ミスティック・シュラインの西部管轄の大司令官、パウェル将軍がハワイ諸島に訪れたのが、ちょうど私がクイーンズ・ジュビリーから帰国した頃でした、と私は彼に話した。

私と面会した時、将軍は自分のコートの襟からその勲章をとり外し、私のドレスにつけてくれたのだ。

私の胸もとにそれを留めながら、「神のご加護をお祈りします」、そう彼は言った。

私が旅をしていて何らかの助けや守りを必要とすることがあれば、きっとこれば大きな助けになるだろう、と。

それで私は以来ずっとそれを身につけている。

モーガン氏はこの物語に非常に心を動かされたようだ。

それで素敵な奥方や可愛らしいお嬢さん、他の家族の皆さんとともに私のワシントンでの毎日が楽しいものになるよう尽力してくれた。

 

ワシントンD.C. のショーハム・ホテル

 

 ショーハムに到着した私がまず最初に訪れたのはホワイトハウスだった。

私たちがボストンを出発した日にクリーブランド大統領はちょうど狩猟に出かけてしまっていた。

このことは直ちに国中に打電され、彼が外出したのは私の来訪のせいであるかのように言われてしまった。

私たち一行の三名以外に私がワシントンを訪問するつもりなのを知る人は誰もいなかったのだから、もちろんそんなことがあるはずはない。

それどころか、ワシントンやそれ以外の場所に滞在中に書かれたごまんと書かれた嘘偽りと同様、全くのデタラメだった。

 

 1月25日月曜の朝クリーブランド氏が大統領府に姿を現すと、ゴシップはピタッと止んだ。

そして11時、私は秘書を通じて大統領の個人秘書官ヘンリー・T・サーバー氏に簡単なメモを届けさせた。

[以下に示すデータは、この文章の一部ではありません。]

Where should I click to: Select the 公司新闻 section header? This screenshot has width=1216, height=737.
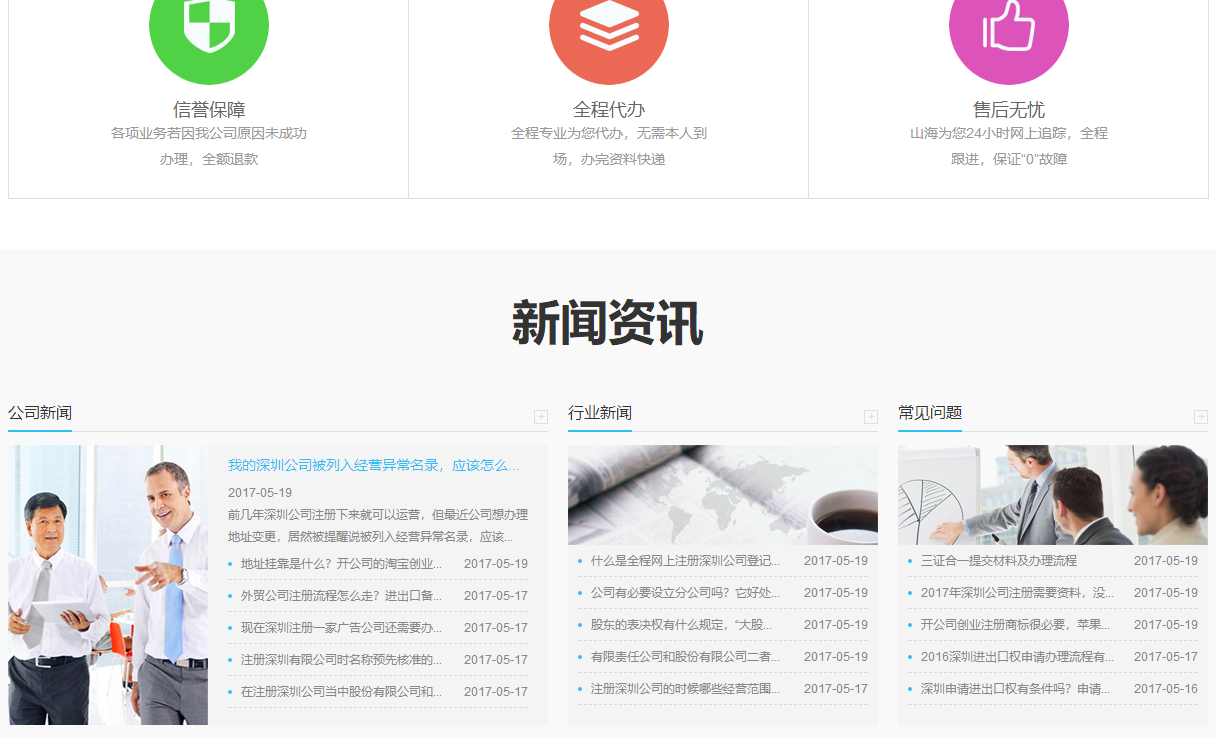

私がワシントンに来ていることを知らせ、もしもお邪魔してもよろしければ個人的に直接お目にかかって旧交を温めたいと思う旨を述べてあった。

 

日時は特に指定していなかった。

だが私の三名の秘書たちが戻ってきてホテルに着くと、大統領から格別に心のこもった手紙が届いていた。

「その日の午後の3時にお待ちしています」と歓迎してくださっていて、それで私は従者の三名とともに伺った。

大統領は小さな赤の客間で私を迎えてくれた。